Он заметил немцев. И страху вроде бы убавилось. Видимая опасность не так пугает, как скрытая. Потому что, когда видишь, уже пытаешься кое-что предпринять. И это отвлекает.
Лег на живот, пополз, как ящерица, к валуну.
ГЛАВА ВТОРАЯ
1
Временами кажется — неправда, что у меня нет ноги. Как же нет, если я чувствую каждую жилочку, шевелю каждым пальцем. Живая нога, совсем живая! Протез мне без надобности. Я его снесу на чердак, кину вон туда, где стоят старые казаны, мутные бутылки, наволочки с перьями, сумки с сушеными яблоками…
Болит нога. Ой, как горячо! Словно ее от пятки до бедра углями обложили. Кажется, пора бы угомониться, столько времени прошло.

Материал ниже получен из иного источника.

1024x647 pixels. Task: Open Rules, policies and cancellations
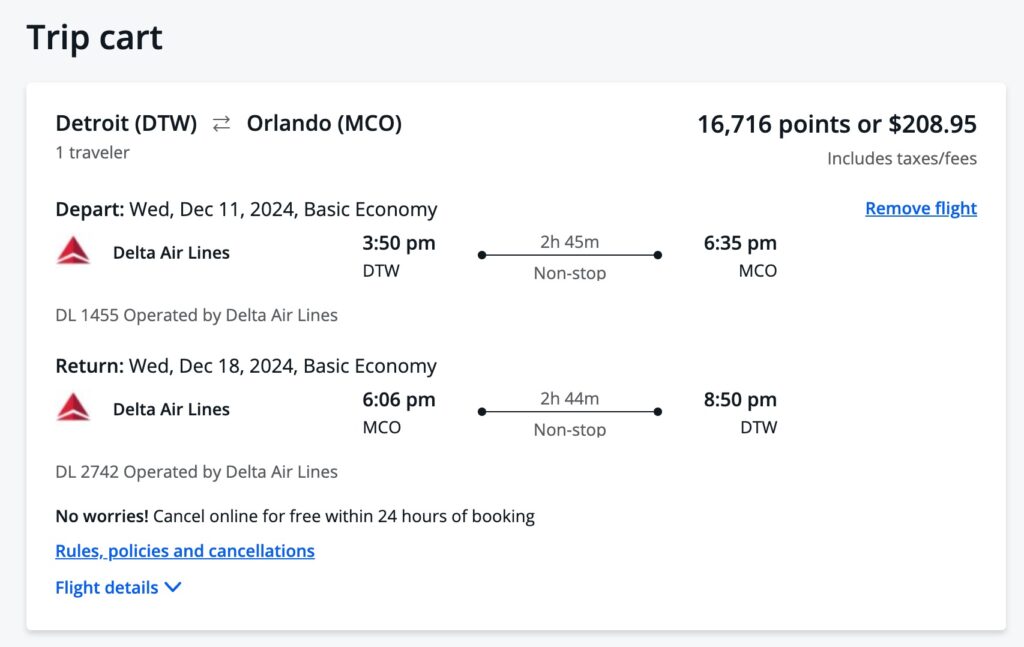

А она все дает о себе знать. Живуча, как память.
Натягиваю брюки. Левую штанину беру под ремень. Скачу на одной ноге к столу, затем к темному старинному шкафу, в котором на колышках висят пиджак, фуфайка, шапка, картуз. По боковым стенкам торчат крупные гвозди. На них нацеплены материны платки и вязаные кофты — карменки. Нащупываю в нагрудном кармане расческу, скачу к зеркалу, которое висит на стене. Причесываю сильно поредевшие волосы с ярко поблескивающей сединой. На мне белая майка. В зеркале кажется желтоватой. И лицо тоже. Морщин много. Под глазами складки. Неужели я такой? Врет зеркало. Скачу обратно к шкафу: забыл сорочку. Она у меня славная — льняная. Я и не знал, что льняное полотно спасает и от жары и от холода. Мать надоумила. Сорочка старая, от отца осталась.
Прыгаю от кровати к столу, от шкафа к зеркалу. Костылей не держу. Не терплю костылей! В них что-то унизительно-жалкое. С ними ты вроде бы не человек, а старая хата-завалюха, подпертая с боков палками. Протез тоже не ахти какое счастье, но лучше. У меня он удачный. Иной раз идешь на свежую ногу — не верят, что не своей шагаешь.